What to work on
Reproduce exactly the lines from the line containing "VIP Club (302, 1324)" through the end of the records below, including both ends, and nothing else.
Start of Record extracts
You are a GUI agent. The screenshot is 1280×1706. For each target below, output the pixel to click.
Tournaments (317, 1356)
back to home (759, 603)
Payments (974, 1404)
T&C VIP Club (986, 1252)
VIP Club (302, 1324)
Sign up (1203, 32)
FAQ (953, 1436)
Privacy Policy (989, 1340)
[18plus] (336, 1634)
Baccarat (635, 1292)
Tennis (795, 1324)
End of Record extracts
Output for this exercise
VIP Club (302, 1324)
Sign up (1203, 32)
FAQ (953, 1436)
Privacy Policy (989, 1340)
[18plus] (336, 1634)
Baccarat (635, 1292)
Tennis (795, 1324)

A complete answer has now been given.